Selecting Lavender For Your Climate & Humidity
In the cold, arid high desert of New Mexico, Lavender can be used in practically every planting. Thanks to the many cultivars of cold-hardy Lavenders available from High Country Gardens, you can enjoy the luxury of a wide selection. USDA Zone 6 climates and colder, reliable cold hardiness is required, so we recommend planting both English Lavender (Lavandula angustifolia) and French Hybrids to extend the season of color to stretch from late spring into late summer.
English and French hybrid Lavender tolerate heat and cold, but their enemy is high heat and high humidity. If you're living in a part of the country like Texas, Oklahoma, or the Southeastern US where the combination of extreme heat and humidity is common, stick with Spanish Lavender (Lavandula stoechas) as French hybrid and English Lavenders will not be long-lived. Look around and see what species are growing in your area, but don't be hesitant to experiment.

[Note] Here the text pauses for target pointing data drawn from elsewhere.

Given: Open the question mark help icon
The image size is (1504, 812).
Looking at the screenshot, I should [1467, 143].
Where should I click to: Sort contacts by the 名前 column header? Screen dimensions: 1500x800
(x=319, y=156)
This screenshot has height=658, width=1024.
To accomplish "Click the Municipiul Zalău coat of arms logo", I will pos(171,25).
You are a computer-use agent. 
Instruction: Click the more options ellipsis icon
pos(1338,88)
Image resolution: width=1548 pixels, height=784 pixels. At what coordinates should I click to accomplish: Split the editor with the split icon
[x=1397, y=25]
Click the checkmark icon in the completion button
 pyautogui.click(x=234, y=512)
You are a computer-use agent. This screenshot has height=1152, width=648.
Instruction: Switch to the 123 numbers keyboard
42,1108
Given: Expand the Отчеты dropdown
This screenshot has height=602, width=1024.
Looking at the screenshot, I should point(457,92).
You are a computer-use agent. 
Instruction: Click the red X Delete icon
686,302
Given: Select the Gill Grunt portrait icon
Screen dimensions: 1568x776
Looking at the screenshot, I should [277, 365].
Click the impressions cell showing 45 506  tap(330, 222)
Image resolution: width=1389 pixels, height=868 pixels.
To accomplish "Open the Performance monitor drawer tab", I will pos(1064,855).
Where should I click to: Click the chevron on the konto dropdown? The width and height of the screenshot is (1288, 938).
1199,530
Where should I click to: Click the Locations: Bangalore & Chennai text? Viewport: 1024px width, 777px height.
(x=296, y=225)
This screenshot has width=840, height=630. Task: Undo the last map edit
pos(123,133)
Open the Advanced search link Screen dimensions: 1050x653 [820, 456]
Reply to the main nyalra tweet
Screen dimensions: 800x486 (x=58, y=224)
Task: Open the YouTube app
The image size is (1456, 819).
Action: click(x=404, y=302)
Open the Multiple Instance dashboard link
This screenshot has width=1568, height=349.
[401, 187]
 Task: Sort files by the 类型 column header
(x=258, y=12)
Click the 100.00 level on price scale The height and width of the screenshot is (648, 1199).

Selecting Lavender For Bloom Time
English Lavender blooms in late spring/early summer, while the French hybrids bloom mid-summer. Choose varieties from both these groups to have fragrant, bee-friendly flowers for most of the growing season.
If you chose twice-blooming English varieties, you'll enjoy an extra round of flowering in early fall. 'Gros Bleu', 'Sharon Roberts', and 'Buena Vista' are three reblooming varieties that we offer.
Selecting Lavender For Height, Color & Texture
When it comes to garden design, our Lavender selection offers a range of heights, colors, and textures to enhance any planting.
For rock gardens, container gardens, or small spaces, look for more compact varieties such as 'Wee One,' a dwarf cultivar exclusive to High Country Gardens, which grows to just 10" tall. It is the most compact Lavender cultivar in cultivation.
For larger spaces where you want to embrace the full shrub-like form of larger lavenders, look for 'Royal Velvet' English Lavender, or the Lavandula intermedia varieties such as 'Phenomenal' and 'Grosso.'
There is also a delightful range of colors and textures within the Lavender family. For deep, rich purple, look for our 'FlowerKisser® After Midnight English Lavender' with deep purple blooms. For cooler blue tones, look for 'Gros Bleu' or 'Hidcote Blue.' You can also add some variety to your Lavender collection with white blooms, thanks to 'FlowerKisser® Delft Blue and White' and 'Edelweiss'.
Lavender blooms can range from slender to bold - see photo above that compares the distinctive flower forms of four different Lavender cultivars.